Most of the time, your thoughts are just a story you tell yourself to make sense of the world. This is based on your interpretation of the world around you, not a universal truth about reality. Therefore, we tend to react to our thoughts and interpretations of an event rather than to the facts of the event. There is always more than one way to see a situation or solve a problem. Changing beliefs and assumptions about a situation to fit the facts can help you change unwanted emotions. This requires that you first check out the facts. So, how do we check the facts?

  1. Ask yourself what emotion you want to change. It is difficult to change emotions when you are unaware of what you are actually feeling. Pay attention to current thoughts, sensations, posture, action urges, and actions. 
  2. Ask yourself what is the prompting event for your emotion. To do this, you will want to describe the facts observed through your senses. Just the facts! This event may be external (e.g., fight with friend about politics) or internal (e.g., feeling angry at ourselves for feeling afraid). 
  3. Ask yourself what your interpretations, thoughts, and assumptions are about the event. Here you will want to consider all possible interpretations, looking at various points of view. For example, getting fired from your job (fact), and then thinking you are incompetent (interpretation).
  4. Ask yourself if you are assuming a threat. What negative outcome might you be anticipating from the event? What is the probability that this event will actually occur? For example, when having a stomachache, you think, “I probably have some terrible illness.” Remind yourself that you have had many stomachaches in the past that were not serious and went away quickly. You also can benefit from thinking about alternative outcomes to increase your belief that other outcomes are possible. 

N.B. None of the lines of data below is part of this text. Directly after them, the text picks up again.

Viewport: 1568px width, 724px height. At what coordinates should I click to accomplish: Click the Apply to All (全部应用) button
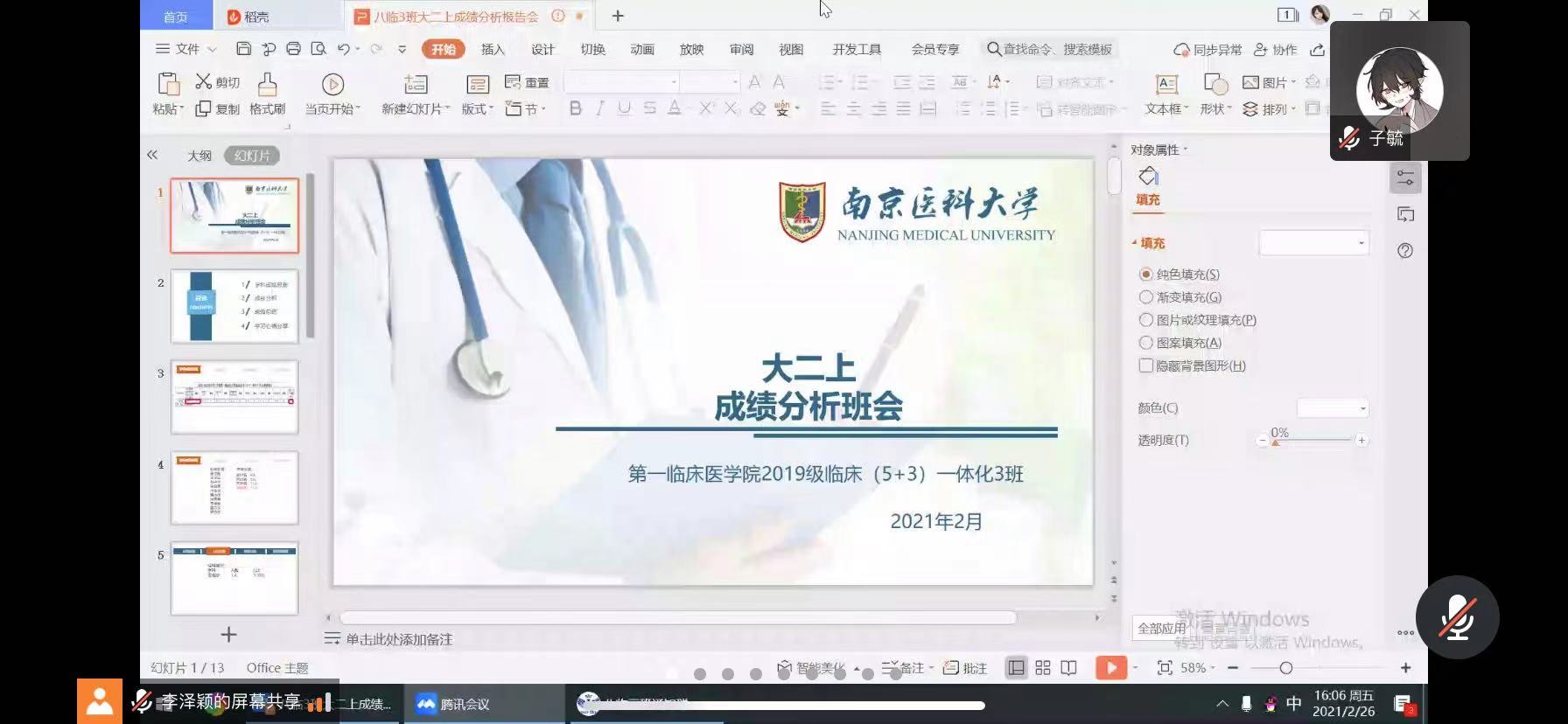pyautogui.click(x=1160, y=628)
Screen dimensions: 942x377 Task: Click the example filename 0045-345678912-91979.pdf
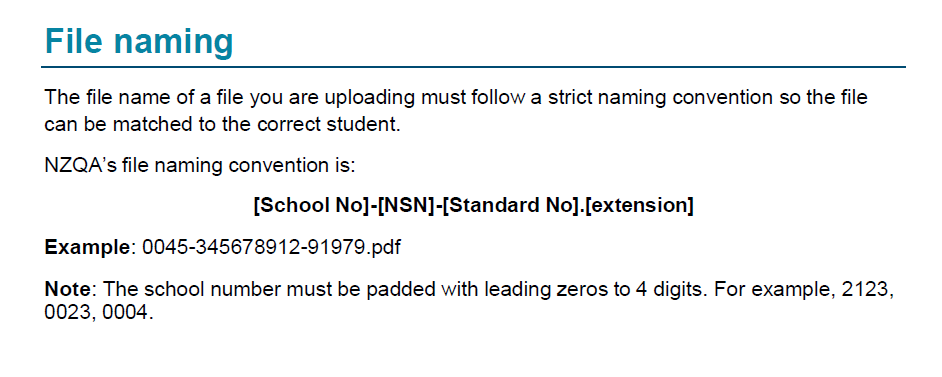coord(271,247)
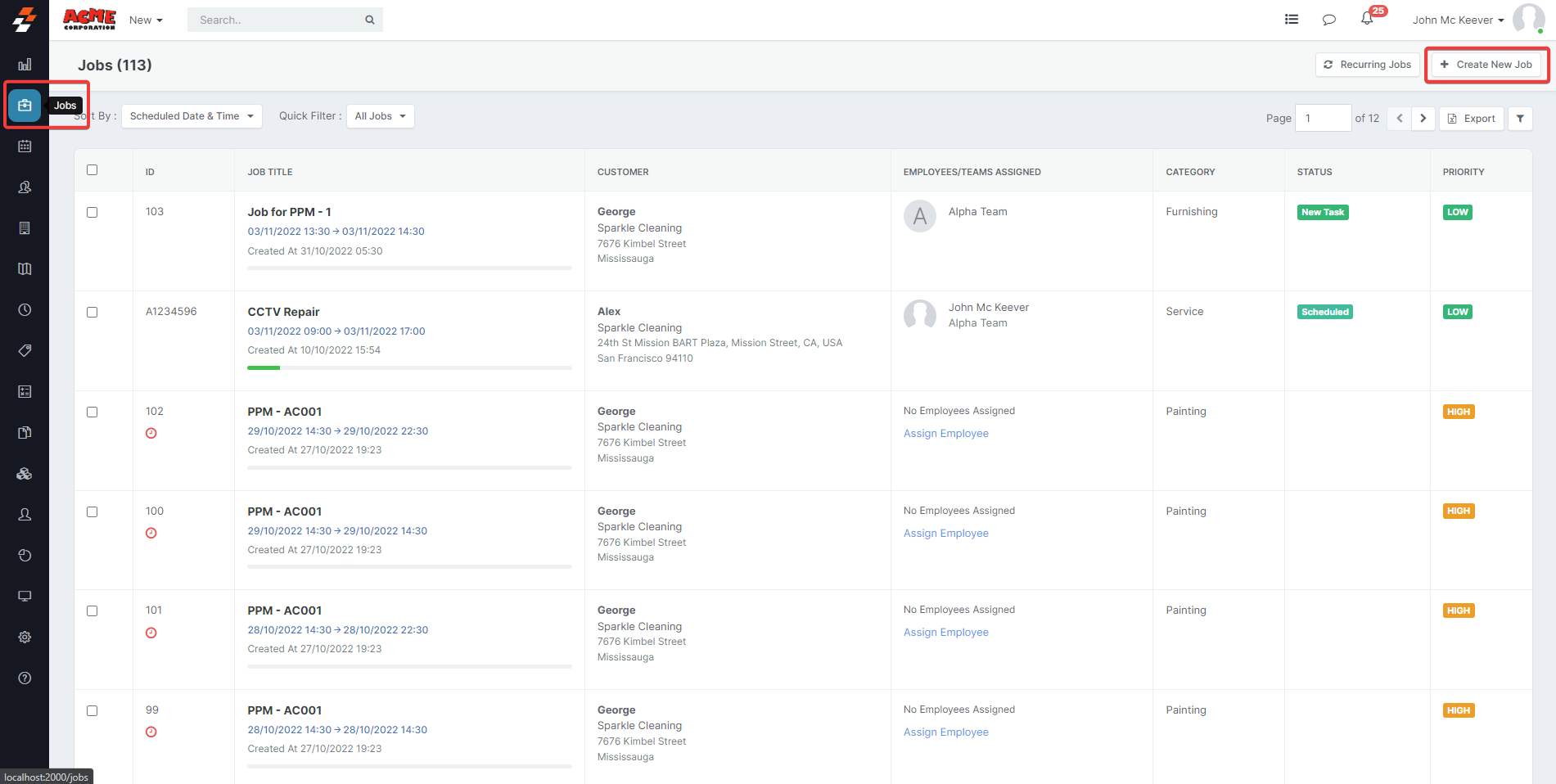Sort by the Job Title column header
The width and height of the screenshot is (1556, 784).
point(270,172)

  5. Ask yourself what is the catastrophe. Here you will want to imagine the catastrophe actually occurring and then imagine yourself coping with it. We often make a bad situation worse when we engage in catastrophizing, which is exaggerating the negative characteristics of the facts and focusing on the worst possible outcome (e.g., “If I get a bad grade on a test, I will fail the class and need to repeat the grade”). 
  6. Ask yourself if the emotions and/or the intensity of the emotion fit the actual facts. Emotions evolved as a way for individuals to respond effectively to common situations, so when this situation occurs, the corresponding emotion is likely to fit the facts. Often times, the problem is not with the specific emotion, but rather it is with the intensity of the emotion (e.g., friend politely shares their political views with you, and you react as if they physically attacked you).